_Records shown_:
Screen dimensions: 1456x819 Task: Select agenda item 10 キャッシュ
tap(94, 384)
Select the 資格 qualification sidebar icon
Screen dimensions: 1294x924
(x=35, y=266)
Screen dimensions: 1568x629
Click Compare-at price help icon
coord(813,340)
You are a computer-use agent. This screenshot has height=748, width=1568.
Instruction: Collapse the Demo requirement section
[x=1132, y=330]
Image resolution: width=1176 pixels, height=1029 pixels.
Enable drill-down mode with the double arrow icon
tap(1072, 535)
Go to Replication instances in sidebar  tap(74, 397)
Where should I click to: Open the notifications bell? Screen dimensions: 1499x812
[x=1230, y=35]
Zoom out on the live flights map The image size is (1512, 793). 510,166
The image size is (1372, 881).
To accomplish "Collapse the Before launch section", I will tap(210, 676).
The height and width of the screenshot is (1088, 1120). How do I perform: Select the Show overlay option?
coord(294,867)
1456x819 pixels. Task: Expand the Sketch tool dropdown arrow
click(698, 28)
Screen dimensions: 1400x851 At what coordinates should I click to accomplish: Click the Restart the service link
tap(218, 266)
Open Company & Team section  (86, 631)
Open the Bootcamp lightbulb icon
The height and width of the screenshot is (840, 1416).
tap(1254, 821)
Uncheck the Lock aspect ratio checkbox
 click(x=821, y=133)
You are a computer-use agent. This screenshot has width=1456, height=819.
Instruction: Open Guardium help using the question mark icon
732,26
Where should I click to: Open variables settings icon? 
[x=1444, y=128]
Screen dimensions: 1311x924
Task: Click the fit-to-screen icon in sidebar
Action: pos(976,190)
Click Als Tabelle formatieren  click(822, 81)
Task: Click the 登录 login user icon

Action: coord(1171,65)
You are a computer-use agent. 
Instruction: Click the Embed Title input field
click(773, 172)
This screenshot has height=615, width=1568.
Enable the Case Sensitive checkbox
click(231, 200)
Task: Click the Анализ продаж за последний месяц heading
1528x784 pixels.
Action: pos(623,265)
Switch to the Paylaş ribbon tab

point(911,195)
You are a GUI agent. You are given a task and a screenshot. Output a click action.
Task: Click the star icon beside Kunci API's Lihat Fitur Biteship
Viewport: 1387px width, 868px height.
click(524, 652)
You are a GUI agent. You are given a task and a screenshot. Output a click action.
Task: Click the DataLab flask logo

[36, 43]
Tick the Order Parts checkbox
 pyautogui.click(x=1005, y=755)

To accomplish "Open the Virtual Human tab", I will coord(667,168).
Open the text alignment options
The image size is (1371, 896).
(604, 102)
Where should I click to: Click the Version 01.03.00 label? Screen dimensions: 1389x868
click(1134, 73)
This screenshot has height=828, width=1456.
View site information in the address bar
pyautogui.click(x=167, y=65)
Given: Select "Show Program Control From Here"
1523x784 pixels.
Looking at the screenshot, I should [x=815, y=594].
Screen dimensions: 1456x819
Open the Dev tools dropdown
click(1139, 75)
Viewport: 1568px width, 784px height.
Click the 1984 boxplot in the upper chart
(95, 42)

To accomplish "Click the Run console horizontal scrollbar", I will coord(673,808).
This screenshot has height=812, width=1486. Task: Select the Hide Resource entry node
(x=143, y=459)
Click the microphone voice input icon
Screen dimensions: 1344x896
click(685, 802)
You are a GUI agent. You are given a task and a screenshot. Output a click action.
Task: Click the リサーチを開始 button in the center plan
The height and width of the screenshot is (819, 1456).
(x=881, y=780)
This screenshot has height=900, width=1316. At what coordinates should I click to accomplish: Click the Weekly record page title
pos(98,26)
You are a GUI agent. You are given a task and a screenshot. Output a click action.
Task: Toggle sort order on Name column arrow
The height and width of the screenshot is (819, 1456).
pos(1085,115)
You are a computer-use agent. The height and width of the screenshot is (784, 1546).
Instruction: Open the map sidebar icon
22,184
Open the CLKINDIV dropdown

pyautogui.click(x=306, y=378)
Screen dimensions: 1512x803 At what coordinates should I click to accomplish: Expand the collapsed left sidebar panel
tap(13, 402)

_Task to complete_: A faithful, word-for-word copy of the data is the expected answer.

_Written reply_:
Screen dimensions: 1456x819 Task: Select agenda item 10 キャッシュ
tap(94, 384)
Select the 資格 qualification sidebar icon
Screen dimensions: 1294x924
(x=35, y=266)
Screen dimensions: 1568x629
Click Compare-at price help icon
coord(813,340)
You are a computer-use agent. This screenshot has height=748, width=1568.
Instruction: Collapse the Demo requirement section
[x=1132, y=330]
Image resolution: width=1176 pixels, height=1029 pixels.
Enable drill-down mode with the double arrow icon
tap(1072, 535)
Go to Replication instances in sidebar  tap(74, 397)
Where should I click to: Open the notifications bell? Screen dimensions: 1499x812
[x=1230, y=35]
Zoom out on the live flights map The image size is (1512, 793). 510,166
The image size is (1372, 881).
To accomplish "Collapse the Before launch section", I will tap(210, 676).
The height and width of the screenshot is (1088, 1120). How do I perform: Select the Show overlay option?
coord(294,867)
1456x819 pixels. Task: Expand the Sketch tool dropdown arrow
click(698, 28)
Screen dimensions: 1400x851 At what coordinates should I click to accomplish: Click the Restart the service link
tap(218, 266)
Open Company & Team section  (86, 631)
Open the Bootcamp lightbulb icon
The height and width of the screenshot is (840, 1416).
tap(1254, 821)
Uncheck the Lock aspect ratio checkbox
 click(x=821, y=133)
You are a computer-use agent. This screenshot has width=1456, height=819.
Instruction: Open Guardium help using the question mark icon
732,26
Where should I click to: Open variables settings icon? 
[x=1444, y=128]
Screen dimensions: 1311x924
Task: Click the fit-to-screen icon in sidebar
Action: pos(976,190)
Click Als Tabelle formatieren  click(822, 81)
Task: Click the 登录 login user icon

Action: coord(1171,65)
You are a computer-use agent. 
Instruction: Click the Embed Title input field
click(773, 172)
This screenshot has height=615, width=1568.
Enable the Case Sensitive checkbox
click(231, 200)
Task: Click the Анализ продаж за последний месяц heading
1528x784 pixels.
Action: pos(623,265)
Switch to the Paylaş ribbon tab

point(911,195)
You are a GUI agent. You are given a task and a screenshot. Output a click action.
Task: Click the star icon beside Kunci API's Lihat Fitur Biteship
Viewport: 1387px width, 868px height.
click(524, 652)
You are a GUI agent. You are given a task and a screenshot. Output a click action.
Task: Click the DataLab flask logo

[36, 43]
Tick the Order Parts checkbox
 pyautogui.click(x=1005, y=755)

To accomplish "Open the Virtual Human tab", I will coord(667,168).
Open the text alignment options
The image size is (1371, 896).
(604, 102)
Where should I click to: Click the Version 01.03.00 label? Screen dimensions: 1389x868
click(1134, 73)
This screenshot has height=828, width=1456.
View site information in the address bar
pyautogui.click(x=167, y=65)
Given: Select "Show Program Control From Here"
1523x784 pixels.
Looking at the screenshot, I should [x=815, y=594].
Screen dimensions: 1456x819
Open the Dev tools dropdown
click(1139, 75)
Viewport: 1568px width, 784px height.
Click the 1984 boxplot in the upper chart
(95, 42)

To accomplish "Click the Run console horizontal scrollbar", I will coord(673,808).
This screenshot has height=812, width=1486. Task: Select the Hide Resource entry node
(x=143, y=459)
Click the microphone voice input icon
Screen dimensions: 1344x896
click(685, 802)
You are a GUI agent. You are given a task and a screenshot. Output a click action.
Task: Click the リサーチを開始 button in the center plan
The height and width of the screenshot is (819, 1456).
(x=881, y=780)
This screenshot has height=900, width=1316. At what coordinates should I click to accomplish: Click the Weekly record page title
pos(98,26)
You are a GUI agent. You are given a task and a screenshot. Output a click action.
Task: Toggle sort order on Name column arrow
The height and width of the screenshot is (819, 1456).
pos(1085,115)
You are a computer-use agent. The height and width of the screenshot is (784, 1546).
Instruction: Open the map sidebar icon
22,184
Open the CLKINDIV dropdown

pyautogui.click(x=306, y=378)
Screen dimensions: 1512x803 At what coordinates should I click to accomplish: Expand the collapsed left sidebar panel
tap(13, 402)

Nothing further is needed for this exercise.